● **WHAT THIS TASK INVOLVES**:
Print the data below unchanged, starting at the line that contains "You are a GUI" and continuing through the end of the data. Leave out the pictures.
# start of DATA PROVIDED
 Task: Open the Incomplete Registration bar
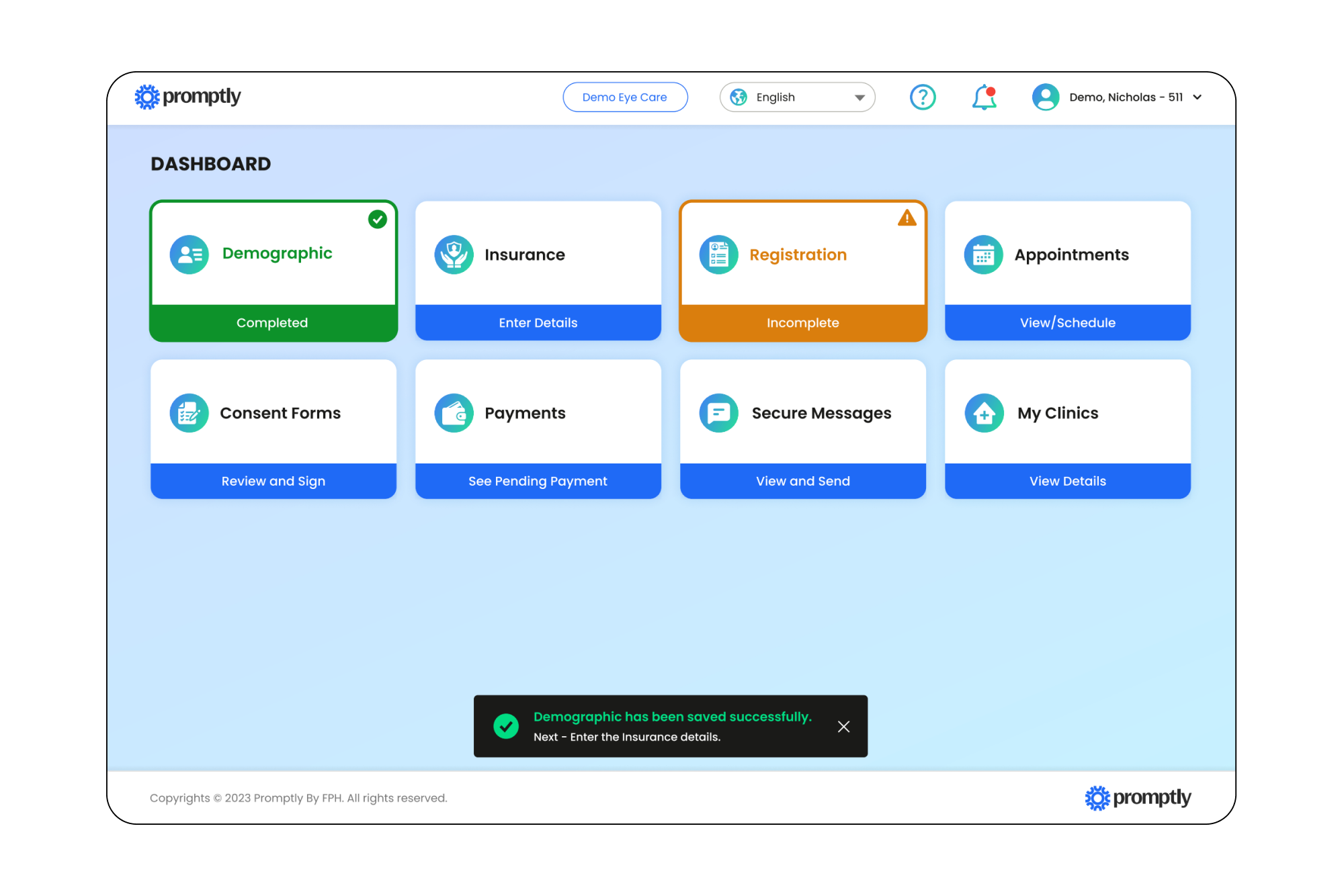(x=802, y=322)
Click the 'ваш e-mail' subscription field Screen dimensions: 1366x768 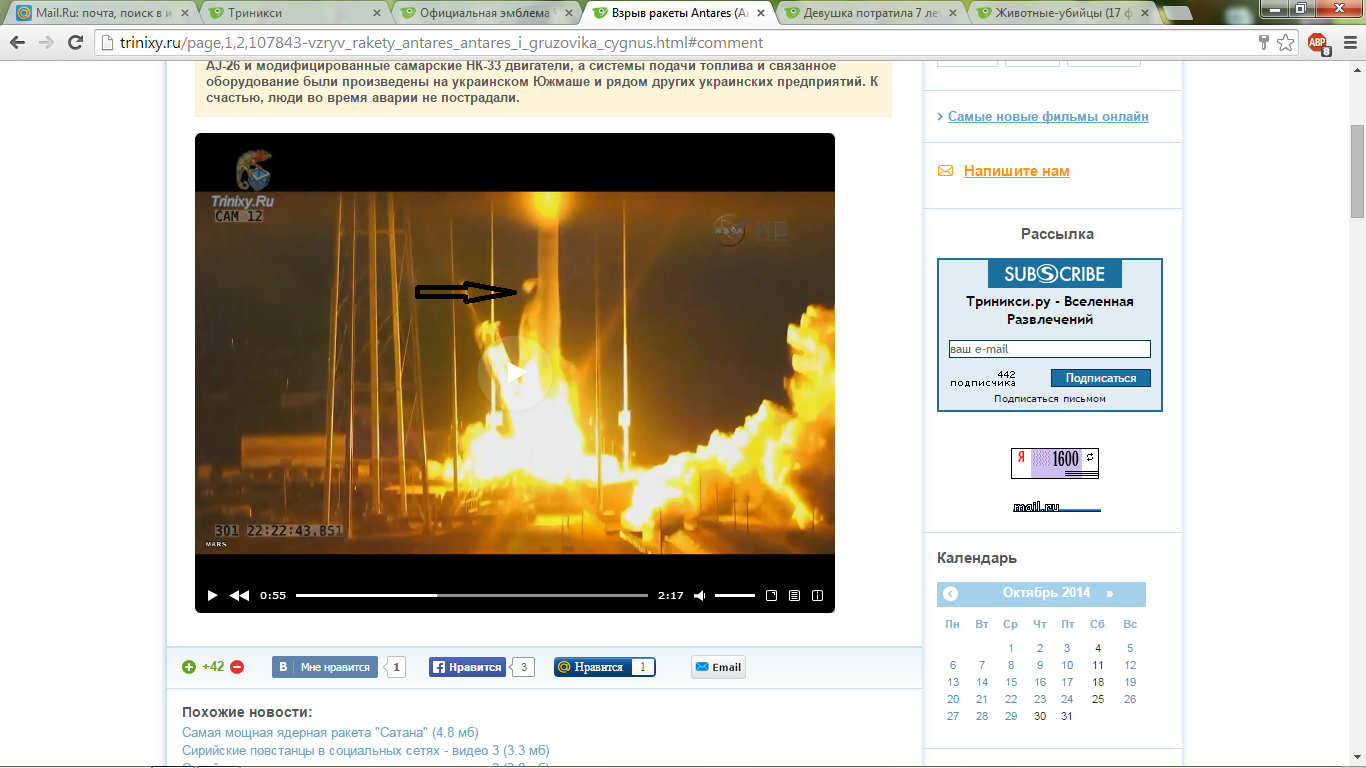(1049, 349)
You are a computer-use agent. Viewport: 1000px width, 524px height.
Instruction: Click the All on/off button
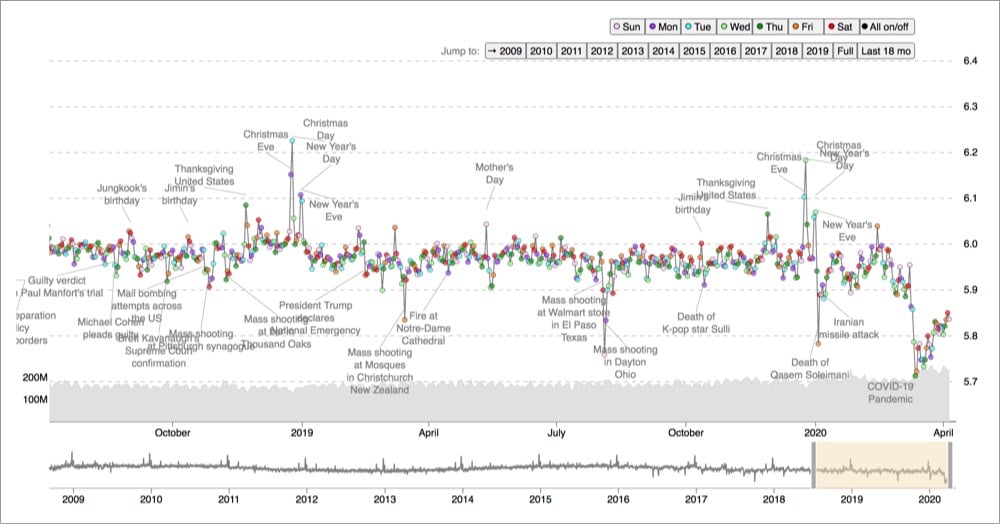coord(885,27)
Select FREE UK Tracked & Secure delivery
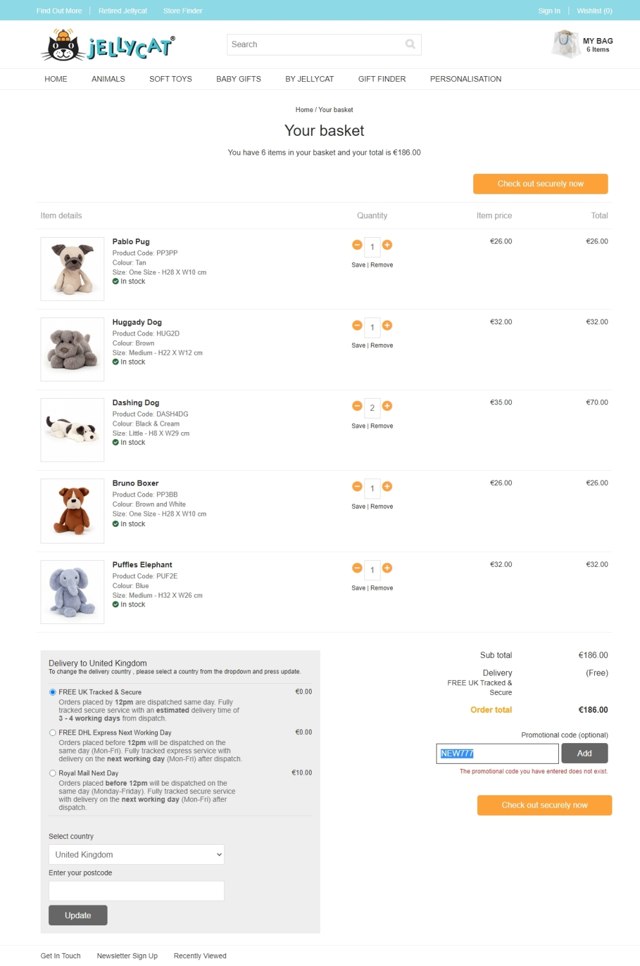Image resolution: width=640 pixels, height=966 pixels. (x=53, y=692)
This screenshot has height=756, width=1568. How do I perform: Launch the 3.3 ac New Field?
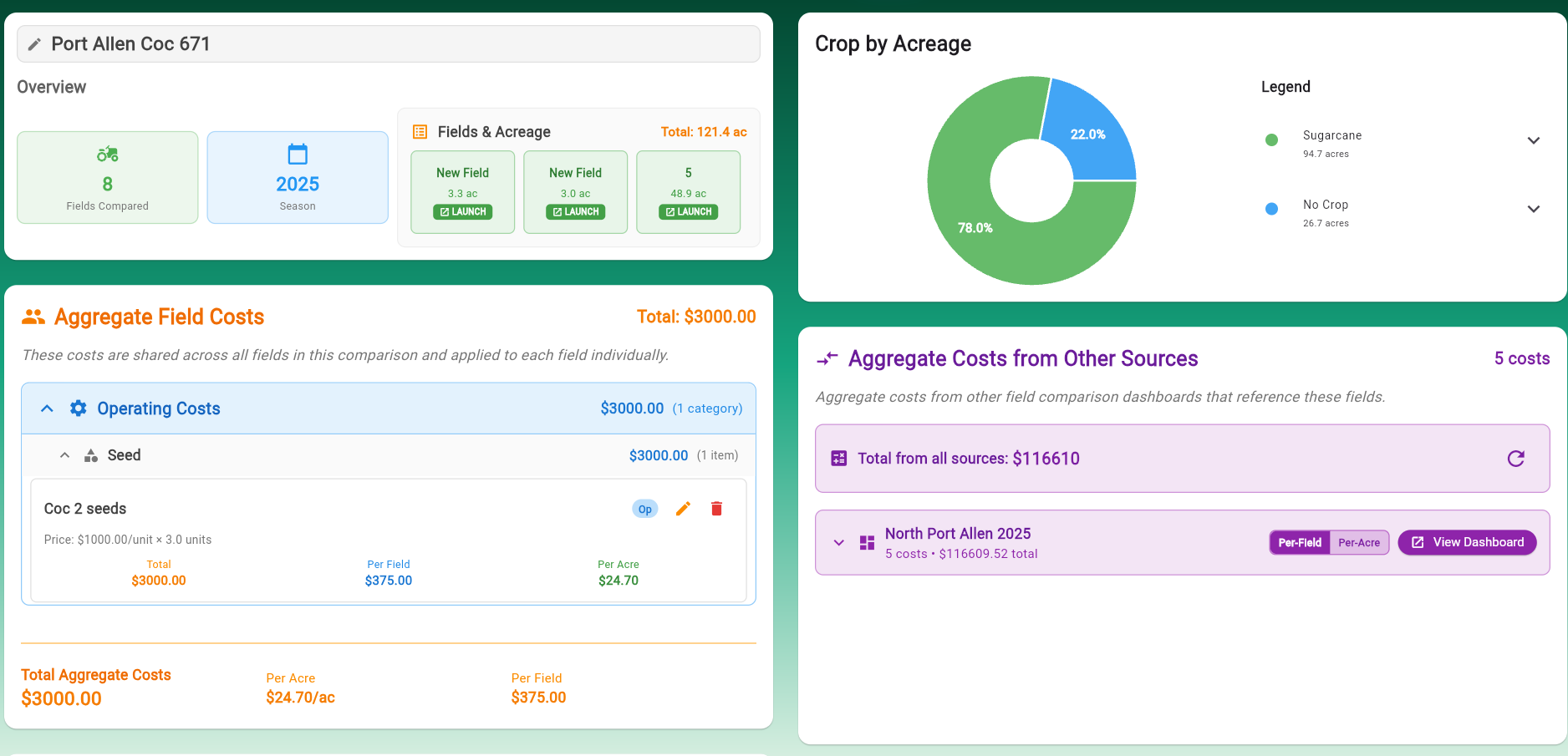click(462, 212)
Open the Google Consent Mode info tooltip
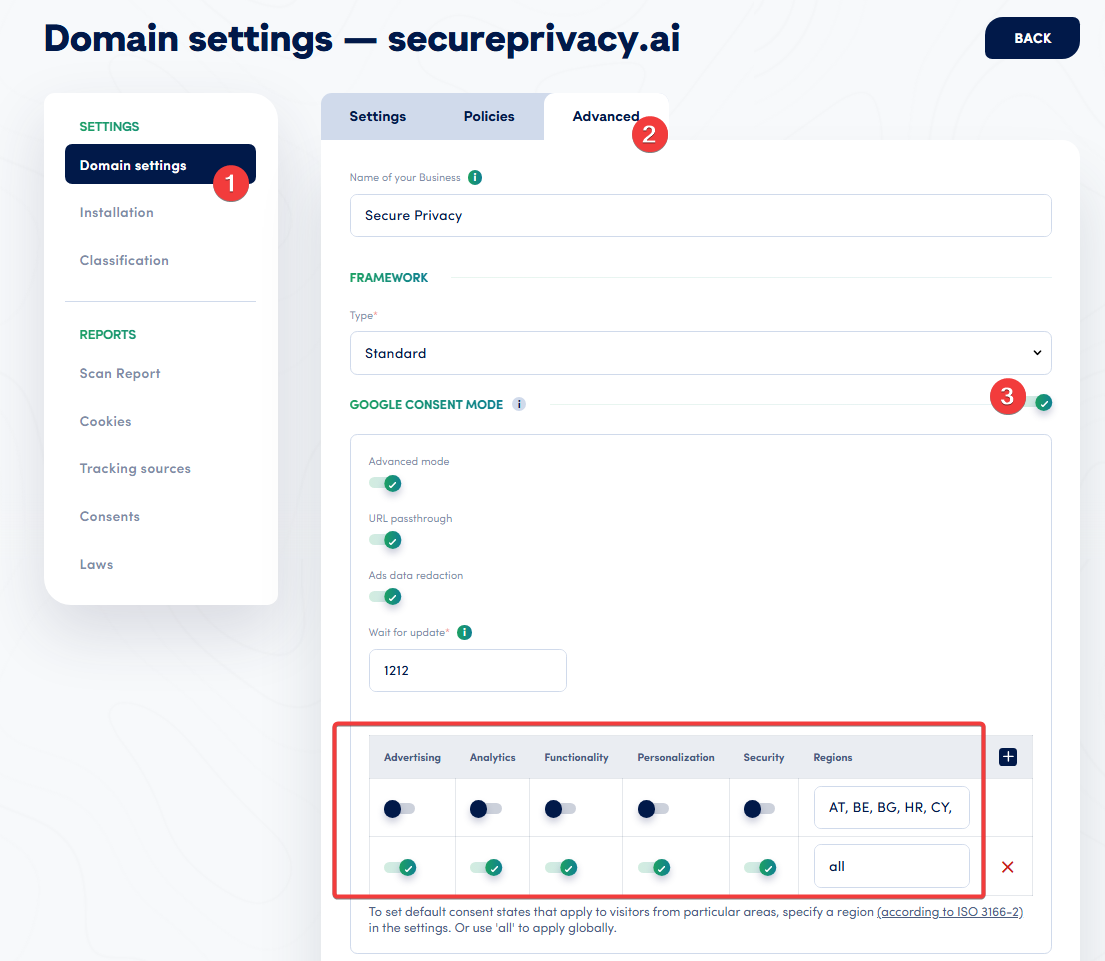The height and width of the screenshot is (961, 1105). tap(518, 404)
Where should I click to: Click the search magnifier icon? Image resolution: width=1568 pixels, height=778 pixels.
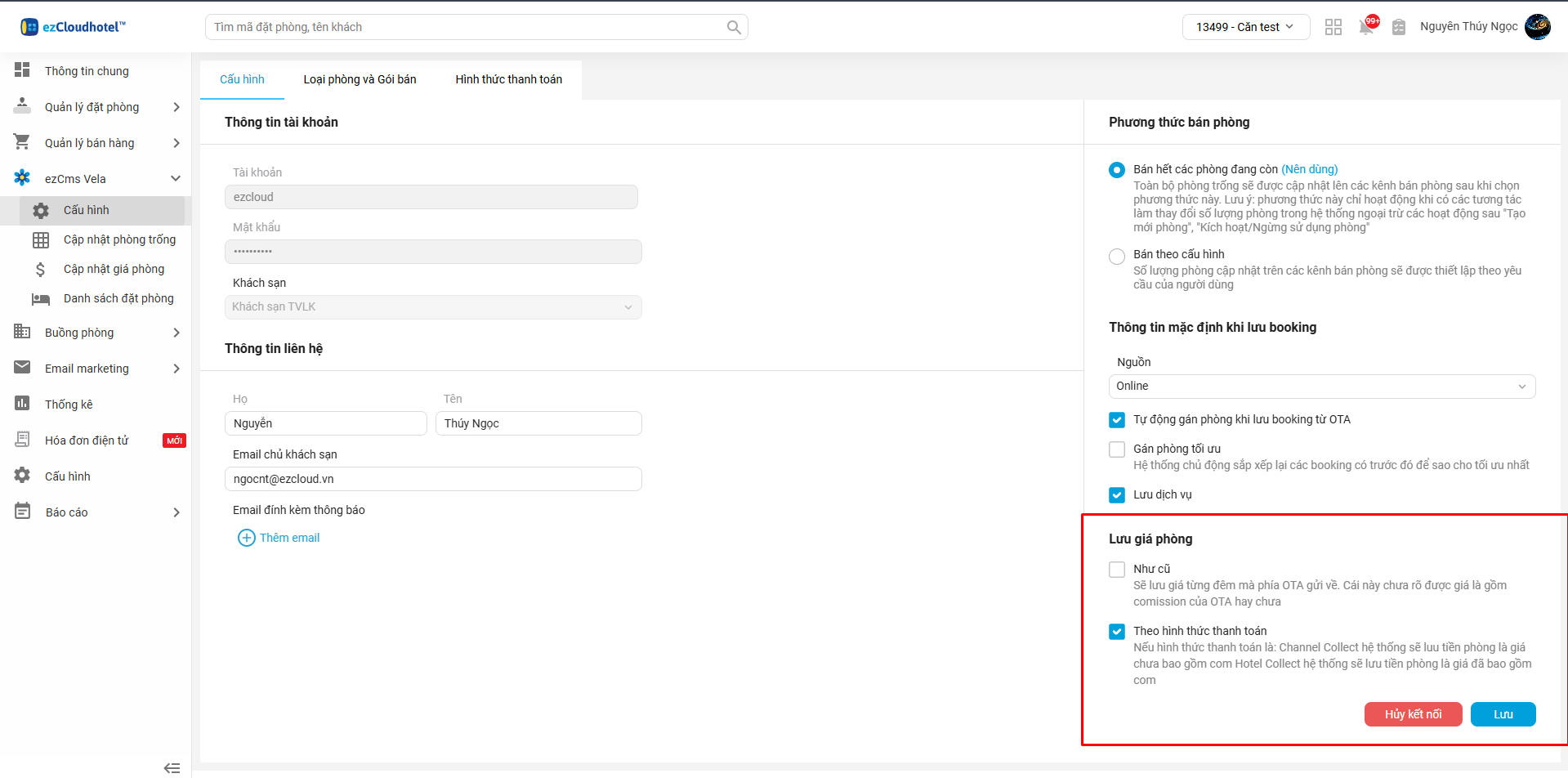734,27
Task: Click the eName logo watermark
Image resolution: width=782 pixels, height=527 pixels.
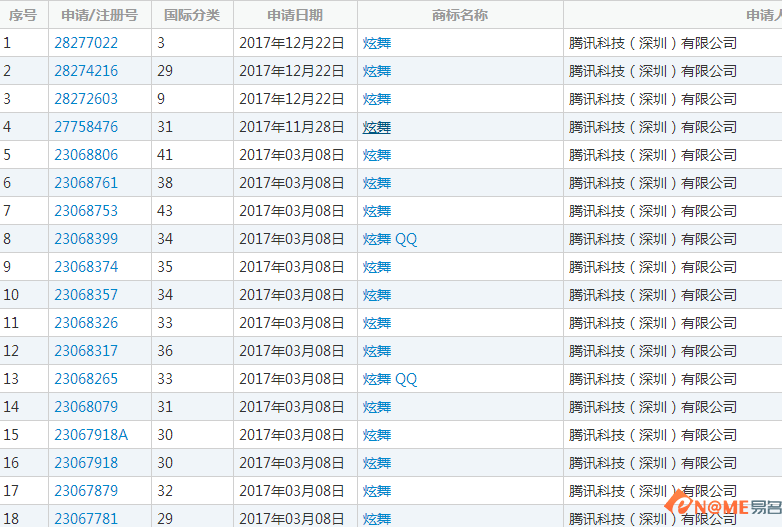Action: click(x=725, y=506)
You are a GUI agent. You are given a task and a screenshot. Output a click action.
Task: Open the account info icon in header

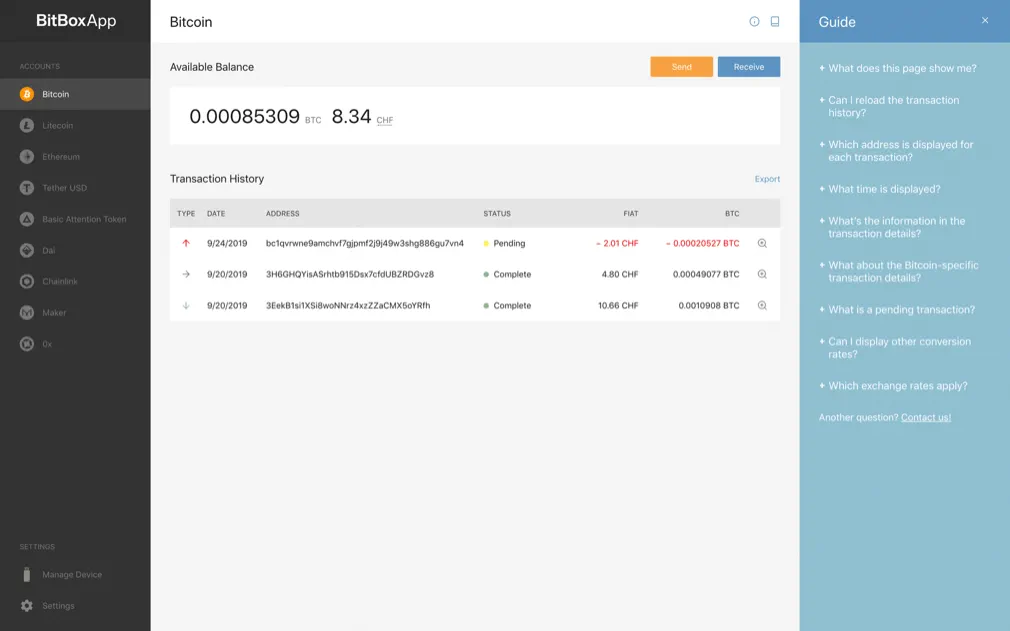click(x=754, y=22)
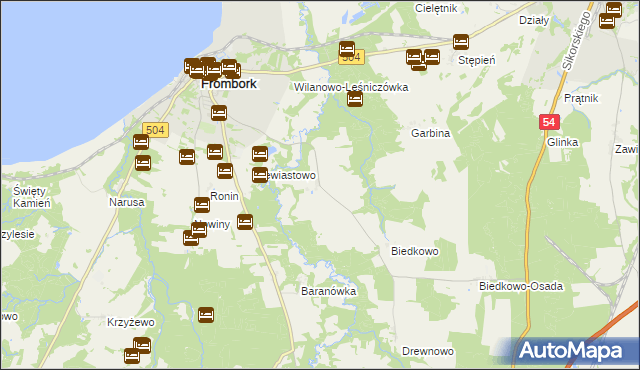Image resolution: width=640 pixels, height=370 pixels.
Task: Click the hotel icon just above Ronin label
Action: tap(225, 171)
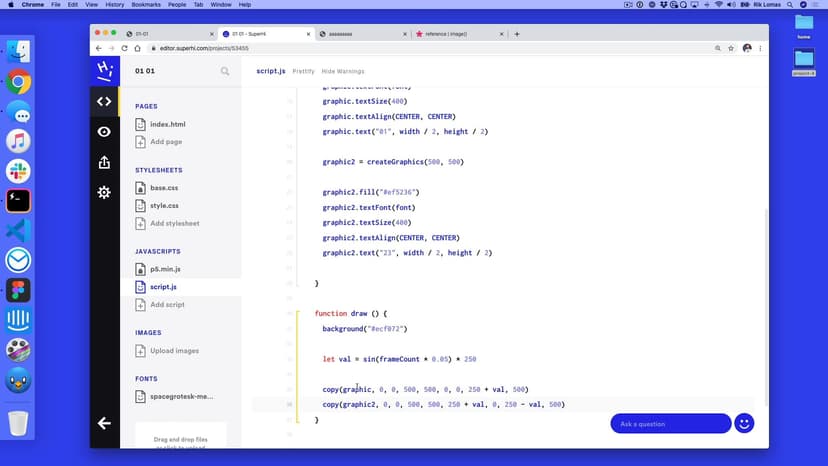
# end of DATA PROVIDED
● **EXERCISE SOLUTION**:
You are a GUI agent. You are given a task and a screenshot. Output a click action.
Task: Open the account info icon in header

click(x=754, y=22)
Image resolution: width=640 pixels, height=370 pixels.
Task: Click the hotel icon just above Ronin label
Action: tap(225, 171)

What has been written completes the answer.